Eğer etinize batan bir kıymık varsa ve o kıymığın çıkarılabilmesi için uzunca bir bekleyiş süreci gerekiyorsa size şarkı söyleyen biri bir anlığına da olsa ağrınızı unutturabilir.
Sanat umuttur ve “iyileşecek miyim?” diye doktorunun gözünün içine bakan hastaya doktorunun söyleyebileceği bir sözü olmasa da yaşamın sonsuzluğunu hatırlatacak bir nen’e güç aldığı, şiir, resim tiyatro, film üretilmiş bir sanat eserine ihtiyacı vardır. Tüm hayatımız bir iki damla gözyaşına evrilirken**** bizden öncekilere ve bizden sonrakilere bir şey söylemeye ihtiyaç duyduğumuzu da fark ederiz ya da bize bir şey söylemeye çalışanları duymaya. İlle de anlamlı mesajlı bir şey olması gerekmiyor. Boşluk öylesinelik de olabilir bu çaba. Çocukken köyünüzden geçen koyunların boyunlarına bağlı çan seslerini hatırlattığı için devlerin boyunlarına bağlanmış çan seslerinin yer aldığı bir görüntüyü sevmek gibi… Tıpkı bizi çocukluğumuzun ağacının iç suları ile harmanlayacak yeniden iç yaşantılarımızı, çocukluk kokularımızı duyumsatacak parçalanmış varoluşumuzu bütünleyecek şeylere ihtiyaç duyarız.

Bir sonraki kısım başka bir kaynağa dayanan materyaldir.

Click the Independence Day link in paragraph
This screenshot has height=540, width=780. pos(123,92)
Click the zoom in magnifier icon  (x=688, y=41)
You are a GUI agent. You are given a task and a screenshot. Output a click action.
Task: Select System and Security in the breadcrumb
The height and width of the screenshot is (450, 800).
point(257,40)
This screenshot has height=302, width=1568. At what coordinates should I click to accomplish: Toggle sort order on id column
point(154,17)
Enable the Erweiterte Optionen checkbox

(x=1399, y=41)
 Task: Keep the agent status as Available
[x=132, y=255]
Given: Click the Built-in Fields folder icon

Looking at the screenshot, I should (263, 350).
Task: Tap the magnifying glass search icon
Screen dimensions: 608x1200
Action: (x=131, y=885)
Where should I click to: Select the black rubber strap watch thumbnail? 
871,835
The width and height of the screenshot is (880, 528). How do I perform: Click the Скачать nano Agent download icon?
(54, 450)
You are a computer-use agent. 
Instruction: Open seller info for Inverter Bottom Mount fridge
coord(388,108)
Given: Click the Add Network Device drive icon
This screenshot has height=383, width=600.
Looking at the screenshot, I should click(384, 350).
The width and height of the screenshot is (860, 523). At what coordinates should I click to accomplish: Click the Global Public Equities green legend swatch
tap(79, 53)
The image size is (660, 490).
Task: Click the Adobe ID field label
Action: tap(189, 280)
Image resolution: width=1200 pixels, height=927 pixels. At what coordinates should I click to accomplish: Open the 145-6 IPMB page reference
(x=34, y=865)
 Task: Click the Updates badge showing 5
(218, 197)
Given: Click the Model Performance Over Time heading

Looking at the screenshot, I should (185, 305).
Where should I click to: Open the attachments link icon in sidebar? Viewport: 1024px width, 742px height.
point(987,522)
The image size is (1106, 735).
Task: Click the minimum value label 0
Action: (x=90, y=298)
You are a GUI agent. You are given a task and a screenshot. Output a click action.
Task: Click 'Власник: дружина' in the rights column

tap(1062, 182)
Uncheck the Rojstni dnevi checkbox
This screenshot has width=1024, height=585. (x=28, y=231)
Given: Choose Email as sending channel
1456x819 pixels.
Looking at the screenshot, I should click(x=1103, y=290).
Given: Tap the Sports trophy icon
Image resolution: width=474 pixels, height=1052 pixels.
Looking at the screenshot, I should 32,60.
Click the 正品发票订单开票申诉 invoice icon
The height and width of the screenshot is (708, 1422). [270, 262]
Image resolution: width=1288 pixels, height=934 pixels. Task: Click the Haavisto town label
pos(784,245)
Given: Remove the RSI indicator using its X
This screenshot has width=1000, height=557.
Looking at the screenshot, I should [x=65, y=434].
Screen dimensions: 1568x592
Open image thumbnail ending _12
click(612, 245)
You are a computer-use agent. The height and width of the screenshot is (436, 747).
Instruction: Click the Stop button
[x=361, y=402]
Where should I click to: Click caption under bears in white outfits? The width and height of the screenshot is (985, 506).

Ayrıca işlevsel tarafı da var sanatın. El yıkamasının önemini, birine bir müddet niçin sarılmaması gerektiğinin önemini anlatırken de etkileyici bir söyleyişe ihtiyaç duyarız.
Sanatçılar örnek çilekeşlerdir.* Tüm hayatı herkes için duyumsayan analiz eden, bilimsel bilginin sezgisini eş zamanlı taşıyan kişilerdir. Bir mayın tarlasına ilk önce kendini uzatıp güvenli ise arkadakilere gelin diye bağıran kimselerdir. Sanatçı olmak bir kat zar eksik doğmaktır. Ve bu eksiklik daha fazla duyumsamaya neden olur. Daha güçlü duyumsamaya. Bir toplum olabilmenin kuralı evin temel direkleri yıkılınca o direkleri ayakta tutan şeyi gereksiz görüp atmak değildir. Çünkü ev yeniden yapılır ve yeniden yuvayı canlı kılacak bir şeye ihtiyaç duyarız. Örneğin tiyatro hayatı şekillendiren bir kalıptır. Oyun biter kalıp sökülür. Tiyatro yokmuş gibi görünür. Boşmuş gibi. Hiç boş iş olur mu harç kalıba doldurulur, binayı artık orada olmayan ağaç kalıplar ayakta tutar. Bir kent sadece bir senfoni*** yüzünden en zor koşullara direnebilir.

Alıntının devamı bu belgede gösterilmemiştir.